Part 4: Agents and computer use

The last tool group shows the pattern behind several of the previous tools. Agents are chat applications with tools. They can take actions on your behalf. For coding assistants, those actions can include listing files, reading files, writing files, searching a codebase, and running shell commands.

Product names change faster than the pattern. Once you recognize the agent loop, you can compare tools by the actions they can take, the context they can see, and the guardrails they give you.

Agents in coding tools

The public README gives the practical version:

  • Coding assistants and project bootstrappers both use agents for coding
  • Agents have tools such as reading files, writing files, and indexing the codebase
  • The model chooses when to use those tools

In the Snake examples, the difference is visible. A chat app can return a component. A coding agent can read the existing src/ folder, edit App.jsx, create components/SnakeGame.jsx, and run a build command.

That does not remove your responsibility. It changes where you spend time. You spend less time copying code and more time checking diffs, reading the tool output, and deciding whether the direction still matches the project.

In the earlier demos, the same pattern shows up several times:

  • Claude Code lists files, runs npm commands, and edits Vite files
  • Copilot reads the project and refactors App.jsx
  • Cursor looks at the score state, grid rendering, and border behavior
  • Lovable edits a hosted template and publishes a preview

To learn more about agents

The public README points to two learning resources:

Use those if you want to understand function calling and tool use directly instead of only through a coding product.

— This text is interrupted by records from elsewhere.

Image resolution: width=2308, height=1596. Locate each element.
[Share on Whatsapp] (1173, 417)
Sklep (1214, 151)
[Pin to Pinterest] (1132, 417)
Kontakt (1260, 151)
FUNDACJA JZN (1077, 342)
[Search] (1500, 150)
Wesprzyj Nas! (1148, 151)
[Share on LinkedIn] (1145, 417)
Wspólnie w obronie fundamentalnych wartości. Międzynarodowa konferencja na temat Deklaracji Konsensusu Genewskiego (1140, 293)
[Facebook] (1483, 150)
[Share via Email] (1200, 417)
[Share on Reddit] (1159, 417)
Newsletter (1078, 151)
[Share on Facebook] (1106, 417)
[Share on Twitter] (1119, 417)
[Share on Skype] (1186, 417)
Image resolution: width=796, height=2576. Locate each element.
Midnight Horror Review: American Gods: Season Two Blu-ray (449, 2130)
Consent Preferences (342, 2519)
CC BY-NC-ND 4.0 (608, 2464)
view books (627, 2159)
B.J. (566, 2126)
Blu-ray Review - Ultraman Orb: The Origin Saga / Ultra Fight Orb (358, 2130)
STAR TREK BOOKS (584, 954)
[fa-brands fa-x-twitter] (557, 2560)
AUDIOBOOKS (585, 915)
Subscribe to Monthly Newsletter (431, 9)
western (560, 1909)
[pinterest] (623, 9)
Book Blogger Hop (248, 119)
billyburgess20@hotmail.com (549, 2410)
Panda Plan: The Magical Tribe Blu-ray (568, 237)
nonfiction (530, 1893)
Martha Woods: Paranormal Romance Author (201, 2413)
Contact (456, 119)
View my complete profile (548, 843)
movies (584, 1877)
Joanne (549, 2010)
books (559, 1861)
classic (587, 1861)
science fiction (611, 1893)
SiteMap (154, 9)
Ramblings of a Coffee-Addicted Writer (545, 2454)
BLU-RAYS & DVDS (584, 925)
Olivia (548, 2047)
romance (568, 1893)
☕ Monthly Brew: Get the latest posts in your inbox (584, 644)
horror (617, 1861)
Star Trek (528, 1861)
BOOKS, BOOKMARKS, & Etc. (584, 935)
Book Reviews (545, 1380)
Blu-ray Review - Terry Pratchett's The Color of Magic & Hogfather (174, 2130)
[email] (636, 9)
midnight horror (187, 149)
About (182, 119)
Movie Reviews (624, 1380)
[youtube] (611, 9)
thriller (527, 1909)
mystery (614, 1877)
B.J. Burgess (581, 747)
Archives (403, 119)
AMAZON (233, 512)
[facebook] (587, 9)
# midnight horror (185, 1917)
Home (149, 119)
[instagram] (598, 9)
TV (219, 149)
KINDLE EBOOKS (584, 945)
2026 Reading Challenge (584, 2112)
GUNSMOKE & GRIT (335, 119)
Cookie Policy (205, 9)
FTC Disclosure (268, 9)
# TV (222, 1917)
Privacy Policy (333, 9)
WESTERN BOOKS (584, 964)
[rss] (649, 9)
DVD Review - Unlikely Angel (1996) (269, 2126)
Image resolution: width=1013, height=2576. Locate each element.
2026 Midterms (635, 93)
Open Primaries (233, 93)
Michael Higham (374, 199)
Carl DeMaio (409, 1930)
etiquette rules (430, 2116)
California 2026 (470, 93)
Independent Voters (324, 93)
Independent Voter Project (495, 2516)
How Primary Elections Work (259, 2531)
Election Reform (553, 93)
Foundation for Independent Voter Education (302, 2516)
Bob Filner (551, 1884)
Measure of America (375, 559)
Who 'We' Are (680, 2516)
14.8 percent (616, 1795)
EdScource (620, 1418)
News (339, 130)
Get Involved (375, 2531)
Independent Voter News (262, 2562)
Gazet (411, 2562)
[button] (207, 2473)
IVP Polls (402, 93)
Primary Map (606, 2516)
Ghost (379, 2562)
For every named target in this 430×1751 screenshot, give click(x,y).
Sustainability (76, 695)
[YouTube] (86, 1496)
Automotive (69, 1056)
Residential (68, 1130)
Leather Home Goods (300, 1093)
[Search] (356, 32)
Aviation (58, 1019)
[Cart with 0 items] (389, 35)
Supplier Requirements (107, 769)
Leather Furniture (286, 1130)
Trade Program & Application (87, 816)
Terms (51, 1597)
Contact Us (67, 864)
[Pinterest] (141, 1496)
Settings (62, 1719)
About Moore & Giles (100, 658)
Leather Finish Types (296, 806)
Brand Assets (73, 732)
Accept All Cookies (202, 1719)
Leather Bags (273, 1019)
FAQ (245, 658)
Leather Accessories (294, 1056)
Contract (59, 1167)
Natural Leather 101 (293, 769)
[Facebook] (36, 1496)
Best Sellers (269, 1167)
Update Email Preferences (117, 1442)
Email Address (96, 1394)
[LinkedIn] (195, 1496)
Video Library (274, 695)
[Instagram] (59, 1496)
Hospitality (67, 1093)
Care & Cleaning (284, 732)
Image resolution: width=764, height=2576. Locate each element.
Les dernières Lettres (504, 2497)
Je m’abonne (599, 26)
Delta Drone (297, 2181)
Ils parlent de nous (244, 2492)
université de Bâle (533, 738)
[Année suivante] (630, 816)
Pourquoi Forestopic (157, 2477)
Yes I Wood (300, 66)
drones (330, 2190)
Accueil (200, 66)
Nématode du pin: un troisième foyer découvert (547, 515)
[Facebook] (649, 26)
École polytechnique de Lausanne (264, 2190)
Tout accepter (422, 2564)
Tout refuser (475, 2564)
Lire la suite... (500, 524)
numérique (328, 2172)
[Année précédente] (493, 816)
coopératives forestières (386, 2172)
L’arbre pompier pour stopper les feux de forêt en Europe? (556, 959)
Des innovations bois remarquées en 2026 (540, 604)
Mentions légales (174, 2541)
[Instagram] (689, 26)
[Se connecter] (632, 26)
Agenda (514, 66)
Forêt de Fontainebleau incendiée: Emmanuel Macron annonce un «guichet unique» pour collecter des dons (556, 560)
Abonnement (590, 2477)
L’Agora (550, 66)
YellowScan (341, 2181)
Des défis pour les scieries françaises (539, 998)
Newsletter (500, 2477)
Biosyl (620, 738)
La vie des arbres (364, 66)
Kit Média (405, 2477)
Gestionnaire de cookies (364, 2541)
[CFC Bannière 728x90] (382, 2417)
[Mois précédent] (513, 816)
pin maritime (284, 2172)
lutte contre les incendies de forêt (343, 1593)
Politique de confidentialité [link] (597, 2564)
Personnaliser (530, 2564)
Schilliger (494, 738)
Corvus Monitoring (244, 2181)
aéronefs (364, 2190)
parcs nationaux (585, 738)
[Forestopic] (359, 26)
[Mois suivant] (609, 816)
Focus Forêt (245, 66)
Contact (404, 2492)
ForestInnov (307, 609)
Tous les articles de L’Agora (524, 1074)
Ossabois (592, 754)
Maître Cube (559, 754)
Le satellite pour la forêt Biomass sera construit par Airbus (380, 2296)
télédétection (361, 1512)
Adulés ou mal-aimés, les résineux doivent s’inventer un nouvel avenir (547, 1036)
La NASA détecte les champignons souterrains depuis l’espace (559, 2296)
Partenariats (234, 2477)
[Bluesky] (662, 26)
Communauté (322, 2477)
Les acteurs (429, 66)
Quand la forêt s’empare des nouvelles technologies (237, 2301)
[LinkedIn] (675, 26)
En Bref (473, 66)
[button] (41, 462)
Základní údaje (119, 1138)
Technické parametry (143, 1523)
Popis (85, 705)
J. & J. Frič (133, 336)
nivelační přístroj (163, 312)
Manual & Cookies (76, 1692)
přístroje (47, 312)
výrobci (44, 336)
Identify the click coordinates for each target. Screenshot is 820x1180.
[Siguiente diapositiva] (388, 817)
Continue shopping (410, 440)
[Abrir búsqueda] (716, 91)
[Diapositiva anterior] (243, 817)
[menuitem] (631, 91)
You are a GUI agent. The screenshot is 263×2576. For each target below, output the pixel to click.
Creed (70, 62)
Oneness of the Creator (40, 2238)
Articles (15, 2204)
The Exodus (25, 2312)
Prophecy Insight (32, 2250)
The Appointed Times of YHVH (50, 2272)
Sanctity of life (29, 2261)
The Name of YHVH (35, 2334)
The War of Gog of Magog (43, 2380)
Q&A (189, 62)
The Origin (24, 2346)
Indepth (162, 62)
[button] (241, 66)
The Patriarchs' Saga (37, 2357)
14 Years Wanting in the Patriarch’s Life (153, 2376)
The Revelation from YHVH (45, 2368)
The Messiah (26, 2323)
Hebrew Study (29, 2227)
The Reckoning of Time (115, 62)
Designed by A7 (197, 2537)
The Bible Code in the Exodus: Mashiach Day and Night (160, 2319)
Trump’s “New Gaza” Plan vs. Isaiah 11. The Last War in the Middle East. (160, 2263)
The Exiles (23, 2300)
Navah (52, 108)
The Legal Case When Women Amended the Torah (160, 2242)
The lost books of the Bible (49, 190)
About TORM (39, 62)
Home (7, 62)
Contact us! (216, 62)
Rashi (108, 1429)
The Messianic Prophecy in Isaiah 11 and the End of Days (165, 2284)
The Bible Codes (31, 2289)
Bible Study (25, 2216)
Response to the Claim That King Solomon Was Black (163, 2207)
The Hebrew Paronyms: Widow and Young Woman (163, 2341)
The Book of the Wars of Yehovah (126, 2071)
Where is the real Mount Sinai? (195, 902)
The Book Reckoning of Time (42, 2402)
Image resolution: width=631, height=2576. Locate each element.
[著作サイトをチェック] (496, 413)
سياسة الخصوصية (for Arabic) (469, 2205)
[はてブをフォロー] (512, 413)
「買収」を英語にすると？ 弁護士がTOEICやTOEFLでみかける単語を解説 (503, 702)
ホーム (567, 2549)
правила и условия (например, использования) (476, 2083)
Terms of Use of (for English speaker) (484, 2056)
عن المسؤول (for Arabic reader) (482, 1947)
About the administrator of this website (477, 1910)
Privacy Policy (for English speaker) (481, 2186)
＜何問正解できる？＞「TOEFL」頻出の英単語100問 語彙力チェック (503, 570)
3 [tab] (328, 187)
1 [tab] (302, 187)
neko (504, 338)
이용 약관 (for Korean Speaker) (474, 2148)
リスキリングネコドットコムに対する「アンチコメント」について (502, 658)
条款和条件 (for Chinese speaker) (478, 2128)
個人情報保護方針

Anthropic computer use demo

The workshop also points to Anthropic's computer use demo. This demo gives the model a browser-like computer environment instead of only project files.

Run it with Docker and an Anthropic API key:

docker run \
    -e ANTHROPIC_API_KEY=$ANTHROPIC_API_KEY \
    -v $HOME/.anthropic:/home/computeruse/.anthropic \
    -p 5900:5900 \
    -p 8501:8501 \
    -p 6080:6080 \
    -p 8080:8080 \
    -it ghcr.io/anthropics/anthropic-quickstarts:computer-use-demo-latest

The ports expose the demo interfaces from the container. The exact UI can change over time, so check the upstream quickstart if the container output prints a different local address.

After the container starts, Docker runs a Linux desktop environment. Inside that desktop there is an agent that can interact with the UI. The demo page shows a chat interface and a desktop view.

Start by taking screen control and opening Firefox manually, so the agent does not have to handle browser setup. Then release control and ask:

Find me a picture of a cute kitten.

The agent takes a screenshot, decides it needs a search, types a search query, and opens image results. It is slower than a human, but it shows the important capability: the model can operate a GUI when the tool exposes screenshots and input actions.

PR Agent

The public README also lists PR Agent as another agent example. That tool works on pull request review and description rather than app generation.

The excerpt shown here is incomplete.